___ Extracted entries
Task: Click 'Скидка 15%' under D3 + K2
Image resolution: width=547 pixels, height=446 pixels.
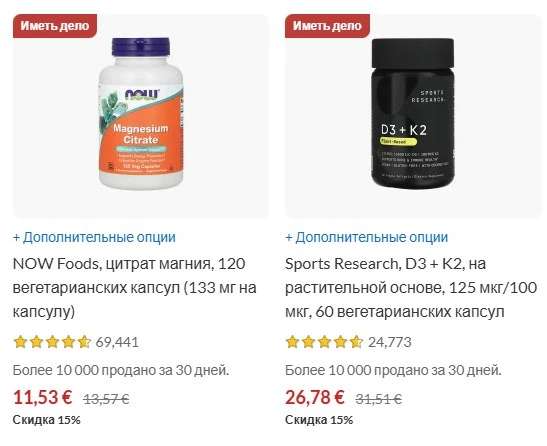Action: [x=319, y=420]
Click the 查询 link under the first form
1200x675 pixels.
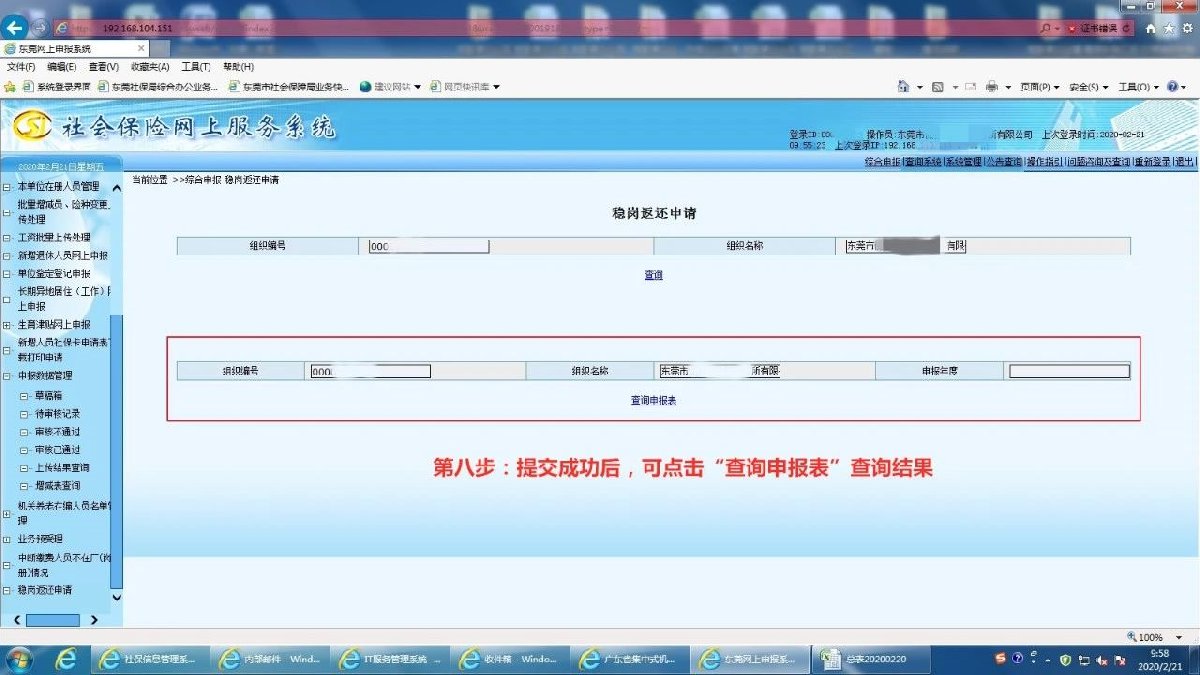click(x=653, y=275)
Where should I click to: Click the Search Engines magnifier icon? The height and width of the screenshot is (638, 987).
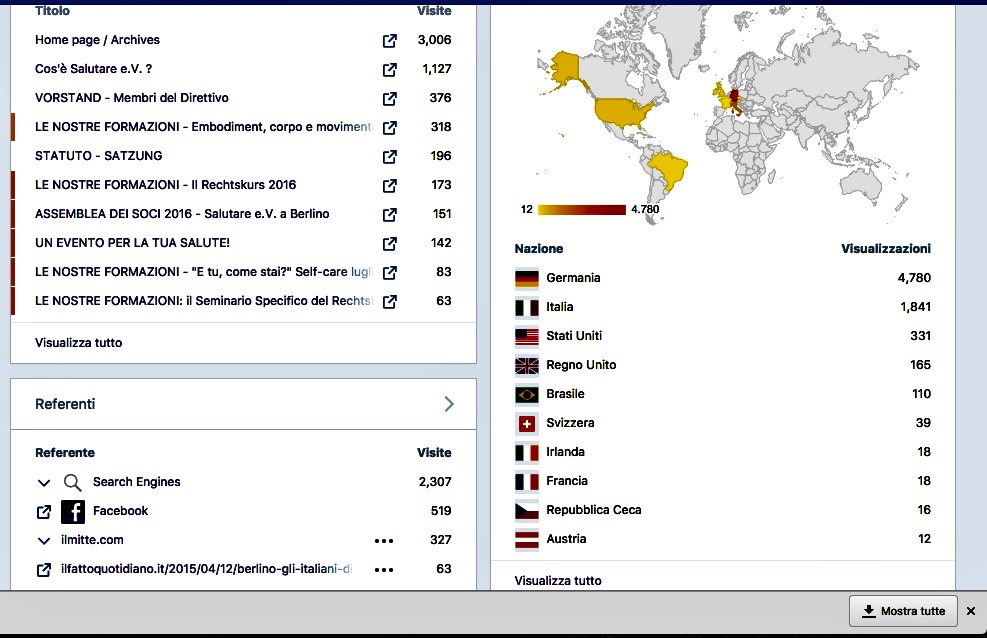(x=72, y=483)
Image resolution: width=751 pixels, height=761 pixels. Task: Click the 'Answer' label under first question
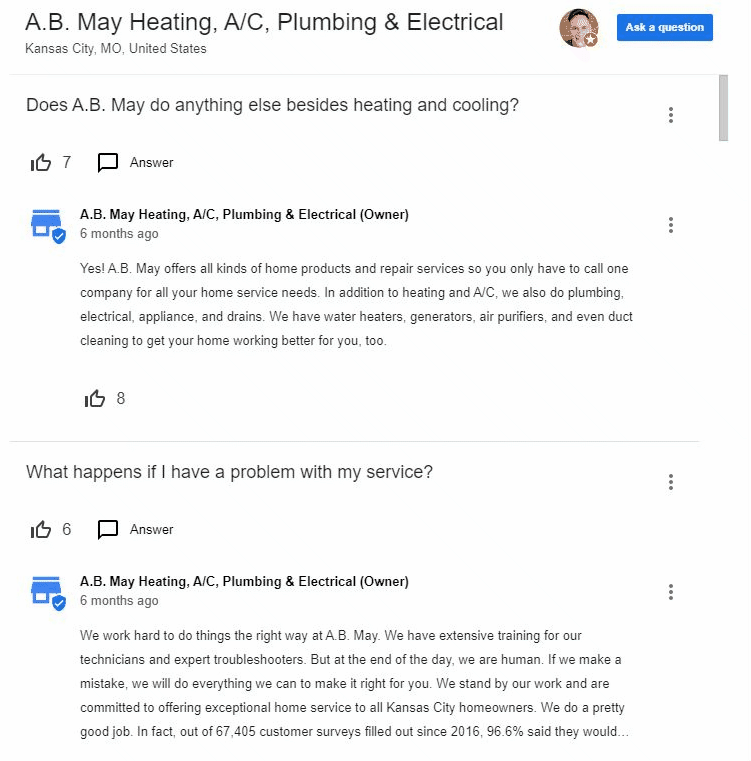[x=152, y=162]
______
**Work instruction**:
Your answer should be the lines above from the one that contains "Image resolution: width=751" through the last, set down exactly, with the pictures removed.

**Result of the task**:
Image resolution: width=751 pixels, height=761 pixels. Task: Click the 'Answer' label under first question
[x=152, y=162]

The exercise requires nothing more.